The Larentalia on the 23rd conclude for us our yuletide celebrations. Richard was not feeling well, but we tranced all the same. The day was gloriously beautiful – full sun and comfortably warm. The property remains all-embracing and surprisingly private considering all that has grown up around us over the nearly past forty years. That raging insanity is still there underneath it all, and for the rest we weave our fabric, our superstructure, over it. If we have done our rituals correctly or with good intent, we have succeeded.

The distaste of most world politics still surrounds us, and the gentle warmth of the Midi oasis that manifests through both her inhabitants and landscape is yet what sequesters us. We walked through the village after dark on the Larentalia, and we attended the midnight mass in the church the following day. The community life with its organic naturalness remains for me a grounding inspiration. It was in large part because of the Nurenberg trials that I voted for Barack. It is now because of them again that I cannot do the same. Even if this means President Gingrich, unless Private Bradley Manning is released and exonerated, I will not vote again for Mr. Obama. Under his leadership, American shame is no different than it was under his predecessor. In some ways it is worse. We were offered no false illusions previously; we knew what we were getting.

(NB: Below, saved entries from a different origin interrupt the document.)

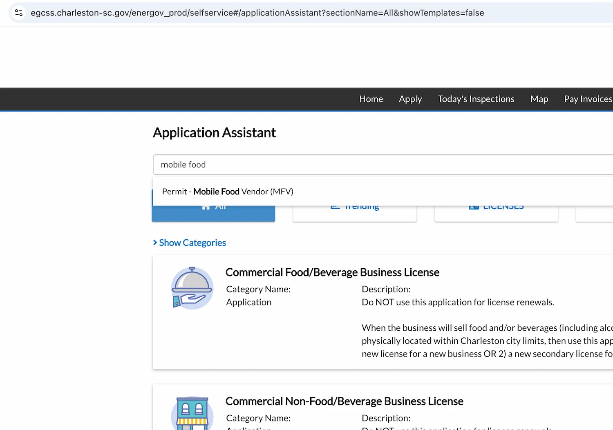Viewport: 613px width, 430px height.
Task: Open the Map page
Action: tap(539, 99)
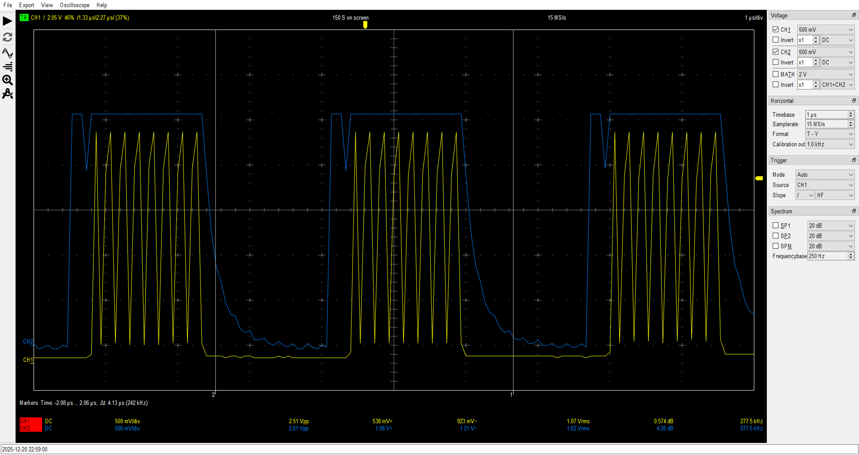Activate the magnifier zoom tool
859x455 pixels.
click(x=8, y=80)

But to return to the Midi, we are now packing and closing the house and farm down. Melancholic scarcely describes it. The geographic auras that delineate our locale continue to emanate their enchantment. One continues to feel the Romans in this area. They worked for the most part on a basic local intuitive rapport – an empathetic recognition – to what would now be called pagan. They may have fused this talent with political administration, but the political and ecclesiastical institutions that came to follow produced their own narratives concerning ‘indoctrination exposure’ and, unfortunately, often without retaining that organic understanding that first linked, here, the Oxybii-Ligurians with the Romans. My own approach has been to seek out the linguistic roots of our theological/spiritual inheritances. It is through the afforded insights that come with this approach that the sacred telluric may be reinforced as both informing and comforting in our individual and collective quests. Perhaps the most lovely moment in Christian services of our day occurs when we are asked to greet those who are around us in the church. It is that shaking hands and the like with strangers that touches the humanistic chord that is both the environmental and magical heart of natural religious practice. And following those routes to our telluric roots I believe that it is in laughter that we connect the most to the pure primordial will that gave rise to the cosmos.